This s-bend is still in use today. We owe a lot to Alexander Cumming. Just think of the difference between a drop toilet in the bush and a flush toilet at home and you’ll know what I mean.
Who Invented the Dual Flush Toilet?
Like the famous Hills Hoist clothes line, the dual flush toilet was an Aussie invention.
It started because of a problem…
Australia has always been a dry continent and in 1979 the Eastern states of Australia suffered from major droughts. Water supplies and dams dried up. Livestock and native animals died in the severe heat waves. Water conservation became a hot topic. Sydney introduced water restrictions as the dam levels dropped.
Pouring litres of drinking water down the loo just didn’t make sense. Something had to change.
Then along came the dual flush toilet. It was designed by Bruce Thompson who was working at the Australian plumbing company Caroma in 1980.

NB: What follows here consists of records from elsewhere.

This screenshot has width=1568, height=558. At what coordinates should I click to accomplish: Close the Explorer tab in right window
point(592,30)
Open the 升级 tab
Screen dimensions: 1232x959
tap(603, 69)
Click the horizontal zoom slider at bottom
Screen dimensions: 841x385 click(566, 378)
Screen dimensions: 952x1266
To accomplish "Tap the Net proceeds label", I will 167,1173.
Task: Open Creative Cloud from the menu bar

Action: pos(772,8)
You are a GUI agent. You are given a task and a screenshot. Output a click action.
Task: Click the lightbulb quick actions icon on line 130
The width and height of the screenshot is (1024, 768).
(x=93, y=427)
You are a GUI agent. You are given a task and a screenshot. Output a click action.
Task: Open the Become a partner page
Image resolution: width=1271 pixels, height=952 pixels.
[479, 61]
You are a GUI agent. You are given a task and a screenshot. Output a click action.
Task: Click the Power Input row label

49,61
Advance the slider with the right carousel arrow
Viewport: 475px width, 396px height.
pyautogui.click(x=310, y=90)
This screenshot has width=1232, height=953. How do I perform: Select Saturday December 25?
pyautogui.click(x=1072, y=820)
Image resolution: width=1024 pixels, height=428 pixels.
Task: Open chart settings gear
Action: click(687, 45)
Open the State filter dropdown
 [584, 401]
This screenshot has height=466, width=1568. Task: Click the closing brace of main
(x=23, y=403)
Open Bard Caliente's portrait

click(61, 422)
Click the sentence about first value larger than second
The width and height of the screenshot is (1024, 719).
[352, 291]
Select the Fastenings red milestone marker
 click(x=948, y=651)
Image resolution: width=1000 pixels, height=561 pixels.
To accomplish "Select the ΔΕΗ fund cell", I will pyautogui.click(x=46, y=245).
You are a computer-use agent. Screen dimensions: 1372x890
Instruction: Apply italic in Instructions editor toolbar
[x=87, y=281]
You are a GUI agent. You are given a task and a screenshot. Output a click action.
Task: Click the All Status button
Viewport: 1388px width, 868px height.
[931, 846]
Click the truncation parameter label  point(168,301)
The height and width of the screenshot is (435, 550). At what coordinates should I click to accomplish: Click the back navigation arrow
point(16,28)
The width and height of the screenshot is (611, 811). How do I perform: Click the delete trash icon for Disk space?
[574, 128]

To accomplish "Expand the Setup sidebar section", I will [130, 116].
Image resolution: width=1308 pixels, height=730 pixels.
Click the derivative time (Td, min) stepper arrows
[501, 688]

Originally the toilet used 11 litres of water on full flush and 5.5 litres on a half-flush. Over time there have been many design improvements. The latest models use only 4.5 litres and 3 litres of water.
Now 35 years on, the dual flush toilet has become the norm in Australia. In fact the law states that all new toilets must be dual flush. And the Australian innovation has taken hold overseas.
Dual flush toilets are now exported to over 30 countries including Singapore, New Zealand and Israel. Many European nations concerned about unpredictable rainfall and water conservation are also introducing the Aussie loo.
Toilets for Everyone
Meanwhile, across the world, having a toilet is not something to take for granted.
Here’s what I mean…
More people have access to mobile phones than toilets. Bizarre, isn’t it?
13% of the world’s population do not have toilets or even pit-type latrines. Instead these 946 million people must do their business behind trees and bushes and in other open areas (Source: World Health Organisation).
And, guess what?
Most of these people live in rural areas where there is no town sewerage system. It’s a familiar story – services are just better in the cities.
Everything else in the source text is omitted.